#### List of tasks:
1. According to the medical certification guidelines, who must pay any fees a medical practitioner charges for providing certification?
2. What does the medical certification guidelines text say, word for word, starting with "Guidelines for obtaining" and going on through "must be provided."?
3. Resume the medical certification guidelines from where they stop, after the last sentence shown.

Quality Manual

Guidelines for obtaining medical certification from Cripps Health Centre/Other Health Centres

Current Regulations require that an absence from examination or a claim of extenuating circumstances relating to an examination or assessed coursework must be supported by independent, reliable documentary evidence. In particular where a claim is made on medical grounds, a medical certificate, or a letter from Cripps Health Centre, or an appropriate Medical Adviser must be provided.

Students and Tutors should, however, recognise that medical practitioners, whether at the Cripps Health Centre or elsewhere, are under no obligation to issue a certificate or to write in support of a student's claim. Students should also note that they are responsible for paying any fees that a medical practitioner may charge for providing certification. The following cases, which have caused difficulty in the past, are examples of situations in which Medical Practitioners may not be able to issue certification:

  1. Short-term illness (less than 7 days) will not normally be regarded as an extenuating circumstance with regard to assessed coursework, where the student is given a number of weeks/months to complete and submit such work. It shall be for the School or Department to decide whether this has affected the student's performance and whether an extension to a deadline should be granted.

#### The data:
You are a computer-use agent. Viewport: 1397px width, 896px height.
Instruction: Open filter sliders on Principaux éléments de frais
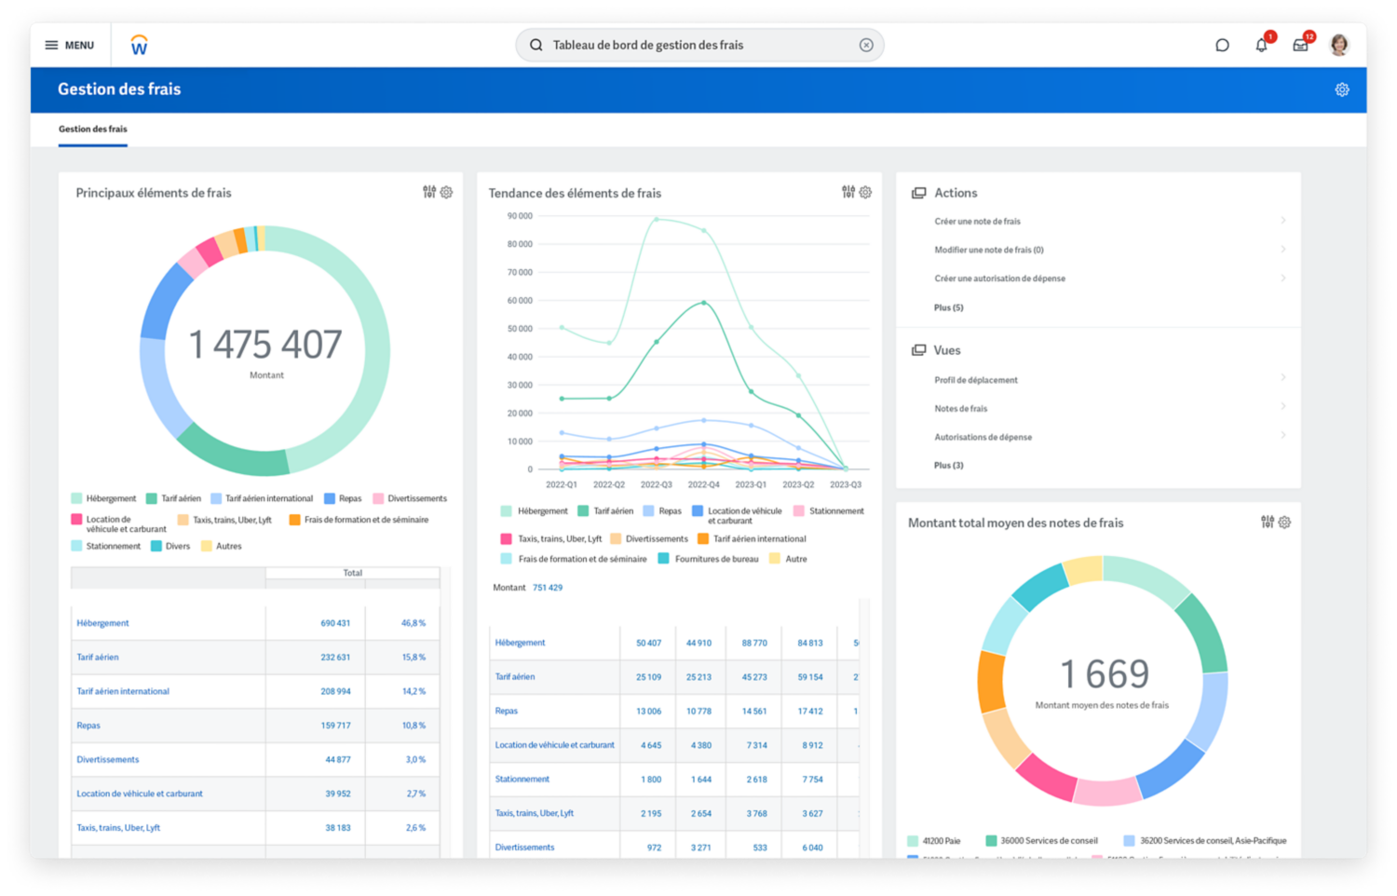click(x=429, y=192)
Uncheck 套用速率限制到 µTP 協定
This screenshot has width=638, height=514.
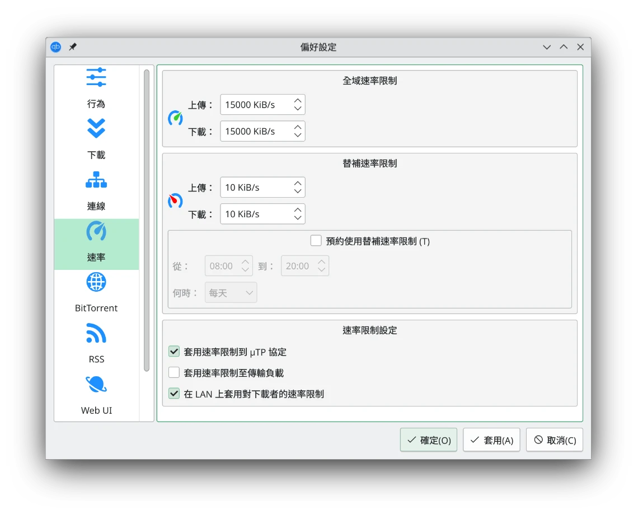coord(174,352)
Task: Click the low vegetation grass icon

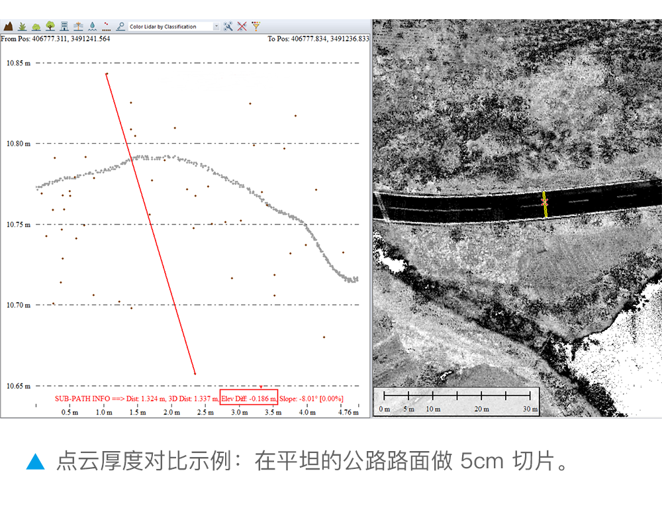Action: click(x=23, y=26)
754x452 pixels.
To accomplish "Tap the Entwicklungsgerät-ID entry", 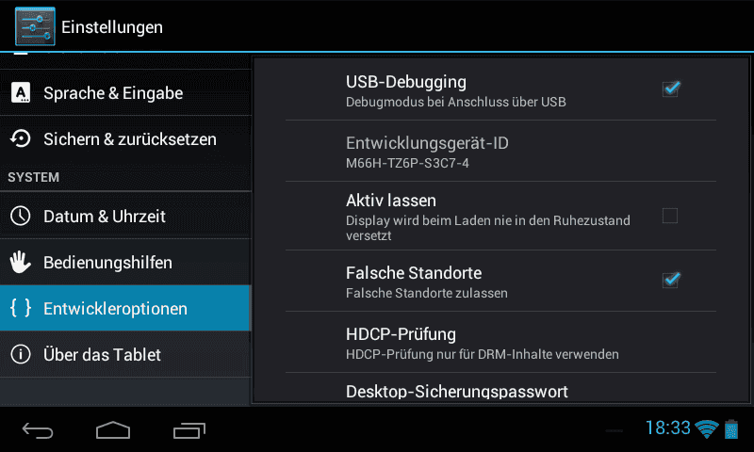I will point(500,152).
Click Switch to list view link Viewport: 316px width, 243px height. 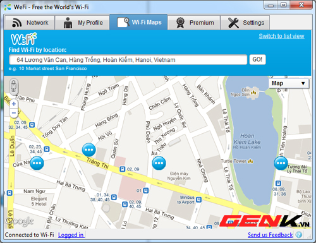point(281,36)
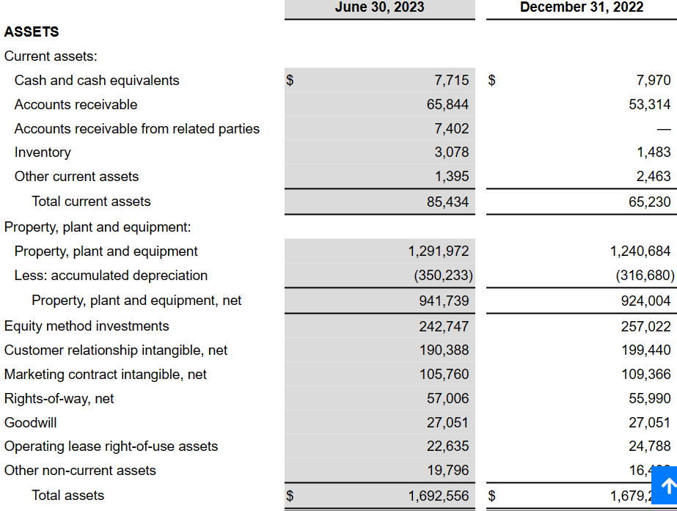Click the Goodwill row label

click(x=31, y=423)
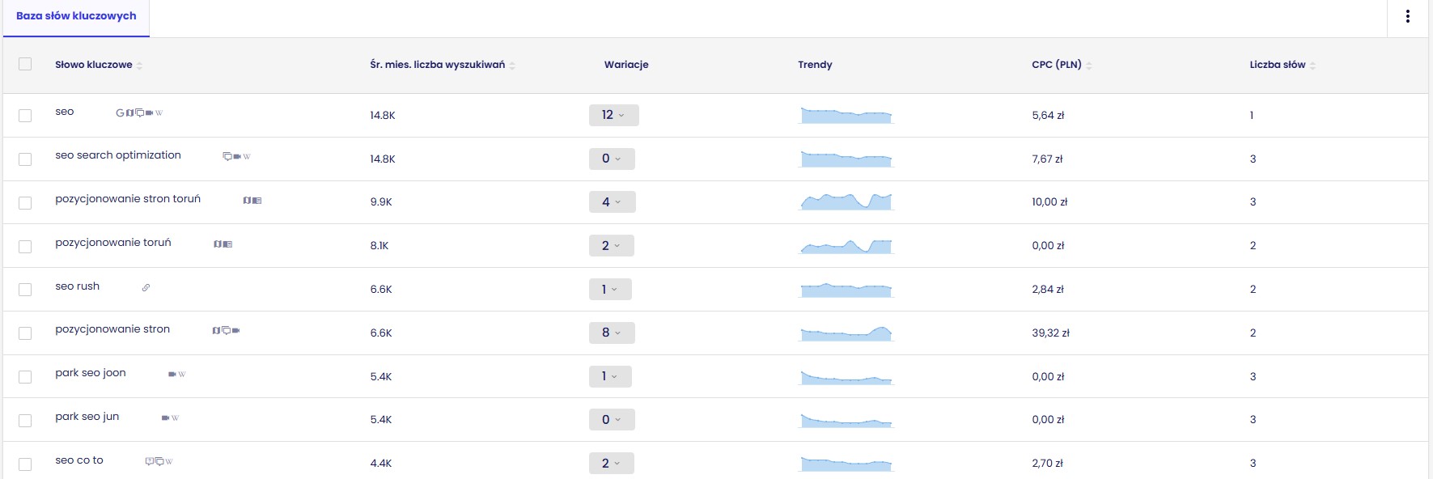This screenshot has height=479, width=1433.
Task: Click video icon beside park seo joon
Action: click(x=172, y=375)

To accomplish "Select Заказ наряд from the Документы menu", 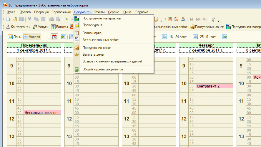I will (x=92, y=33).
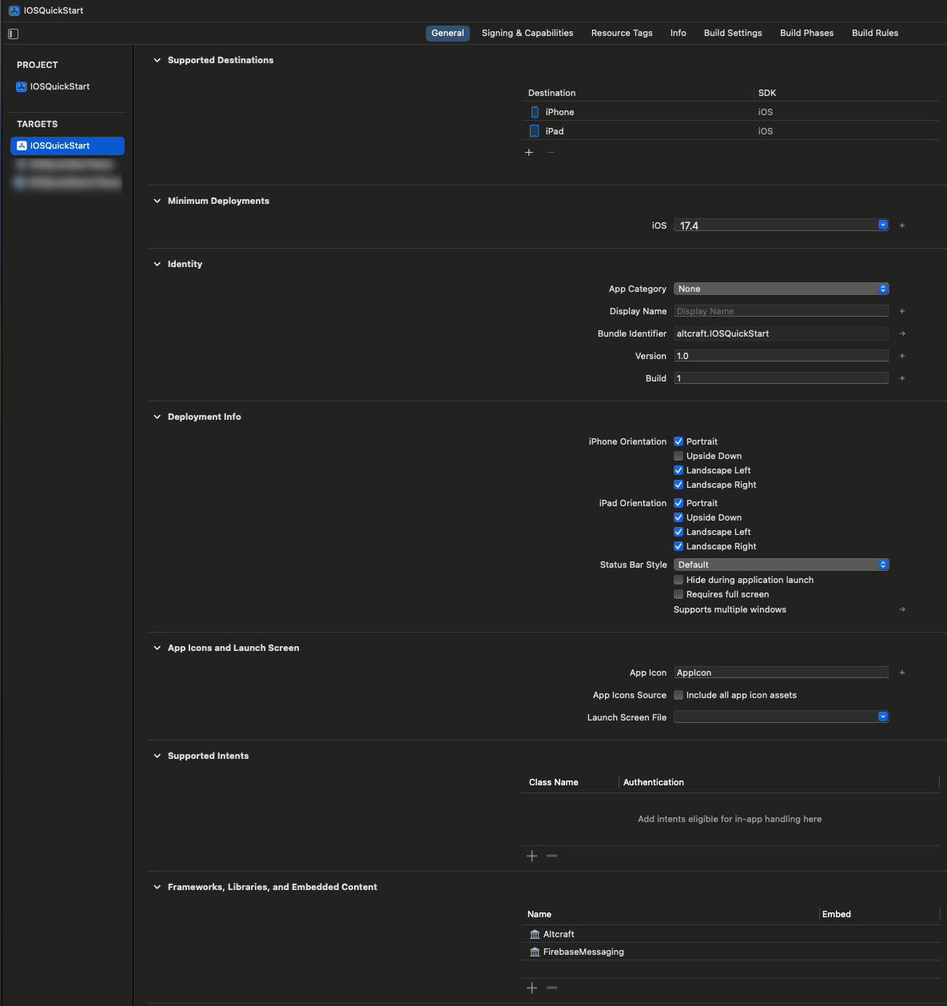Screen dimensions: 947x1006
Task: Click the arrow icon next to Bundle Identifier
Action: coord(902,333)
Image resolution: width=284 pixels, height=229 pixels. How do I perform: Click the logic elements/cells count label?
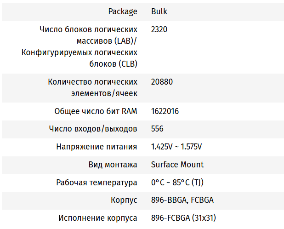click(x=92, y=87)
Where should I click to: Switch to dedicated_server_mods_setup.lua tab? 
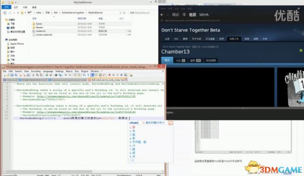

#### Task-by-task outputs:
1. Students must pay any such fees.

2.
Guidelines for obtaining medical certification from Cripps Health Centre/Other Health Centres

Current Regulations require that an absence from examination or a claim of extenuating circumstances relating to an examination or assessed coursework must be supported by independent, reliable documentary evidence. In particular where a claim is made on medical grounds, a medical certificate, or a letter from Cripps Health Centre, or an appropriate Medical Adviser must be provided.

3.
  2. A Medical Practitioner will not normally issue a medical certificate retrospectively. That is to say, if the practitioner is being asked to provide certification based wholly on the student's account of past symptoms which the practitioner is unable to confirm on examination, s/he may decline to do so. Where a student has missed an examination because of illness they should therefore seek independent contemporaneous evidence at the first possible opportunity. In the exceptional cases where it is not possible to obtain a medical opinion at the time, independent corroboration should be sought, which could be for example, a Hall Tutor, Warden or Academic Tutor.
  3. A minor and self-limiting illness (e.g. a simple cold) will not normally be regarded as a good cause for missing an examination. It should not be expected that in such cases a Medical Practitioner will issue a medical certificate indicating that the student is unfit to sit an examination.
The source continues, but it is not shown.